*Sound of an engine roaring* We were fifty miles outside of Barstow when the
drugs began to take hold…Origins was effing great, and I can’t say that enough. I showed up around
noon and got set up early as I was the only one with gama who brought a real
computer (translation: there where thousands of PC’s and only my mac).
After that, I wondered around aimlessly until the Gama Volunteer meeting.
Phobia suggested we sit in back, just like in highschool. So just like in
highschool, I took notes and drew pictures of naked women.
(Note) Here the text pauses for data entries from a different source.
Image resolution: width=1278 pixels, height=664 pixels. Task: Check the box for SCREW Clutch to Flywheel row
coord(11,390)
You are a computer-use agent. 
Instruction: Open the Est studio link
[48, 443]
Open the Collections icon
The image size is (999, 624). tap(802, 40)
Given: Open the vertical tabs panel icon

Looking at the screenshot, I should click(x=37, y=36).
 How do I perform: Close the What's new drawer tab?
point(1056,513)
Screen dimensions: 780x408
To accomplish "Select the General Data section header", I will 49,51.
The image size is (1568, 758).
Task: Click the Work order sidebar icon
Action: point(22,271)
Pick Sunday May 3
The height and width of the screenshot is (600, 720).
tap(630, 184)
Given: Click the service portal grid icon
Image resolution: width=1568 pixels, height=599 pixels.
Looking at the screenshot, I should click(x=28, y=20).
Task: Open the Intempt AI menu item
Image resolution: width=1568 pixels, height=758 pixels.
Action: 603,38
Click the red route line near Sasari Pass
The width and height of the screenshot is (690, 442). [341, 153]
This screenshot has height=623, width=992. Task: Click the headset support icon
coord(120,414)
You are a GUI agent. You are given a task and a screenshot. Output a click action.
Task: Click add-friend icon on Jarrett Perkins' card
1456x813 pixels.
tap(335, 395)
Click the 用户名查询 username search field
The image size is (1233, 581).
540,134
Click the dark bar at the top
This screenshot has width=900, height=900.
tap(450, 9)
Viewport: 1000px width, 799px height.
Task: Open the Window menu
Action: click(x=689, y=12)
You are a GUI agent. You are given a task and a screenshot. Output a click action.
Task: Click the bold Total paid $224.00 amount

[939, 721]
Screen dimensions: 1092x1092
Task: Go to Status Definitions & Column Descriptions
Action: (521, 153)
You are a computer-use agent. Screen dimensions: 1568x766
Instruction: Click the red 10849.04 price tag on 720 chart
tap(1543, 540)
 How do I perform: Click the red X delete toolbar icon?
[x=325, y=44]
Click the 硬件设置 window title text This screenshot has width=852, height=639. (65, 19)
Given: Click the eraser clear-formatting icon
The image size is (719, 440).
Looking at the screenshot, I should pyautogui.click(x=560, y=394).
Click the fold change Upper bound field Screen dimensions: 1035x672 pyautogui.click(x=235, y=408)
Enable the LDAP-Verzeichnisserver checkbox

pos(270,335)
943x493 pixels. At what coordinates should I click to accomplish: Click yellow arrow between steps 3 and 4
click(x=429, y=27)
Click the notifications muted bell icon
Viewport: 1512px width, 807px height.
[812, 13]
The Cthulhuthon was effing awesome. The players were great, and the GM’s
equally as so. I’ve been a closet fan of Bill Nichols for some time on various
mailing lists, but that man has flashes of goddamned genius. I only wish I
was the social butterfly Phobia was, so that I could post links to pics too. If
you where there, you’ll never forget the things you saw. It was trully great.
For an organization sharing a name with a deadly form of radiation, Gama
was top shelf. I did get a chance much to interact with Andrew Lockwood, as
I was Prize monkey I was dealing directly with Mark Santillo and Sean Fannon.
Those two guys are worth twice thier weight in gold, if for nothing more than
putting up with me during the con. I realize I often have the social graces of
a rabid wolverine with a raging PCP problem, but they continued to work with
me with out hesitation. The two of you are princes, and I can not thank you
enough. My experiences with them alone were enough to make me want to
come back and give up my time next year, providing the federal government
not bar my access to Columbus, but that’s another story involving weapons
grade nacho’s and a group of traveling nuns.
Rogue Cthulhu is a bright and shining star amoungst the heavens, and if
anyone says different, I’ve got nacho’s for them (see above). If you missed
Origins, or have never been, you simply MUST come if not to see the Rogue
Cthulhu room. These guys have turned running con games into a symphonic
masterpiece, whereas I am but a mere street preformer belting out Snoop
doggy dog songs on a old clay moonshine jar.
Special thanks goes out to our players, you guys REALLY kept me on my toes.
You guys are awesome, and the fact that you kept up with my thought
patterns makes me worry for all of humanity. Special thanks to Elisa who
restored my faith in women by both being beautiful and sitting down to
discuss proper and varing methodology in the obtaining of, processing and
preparing, and verification of authentic shrunken heads.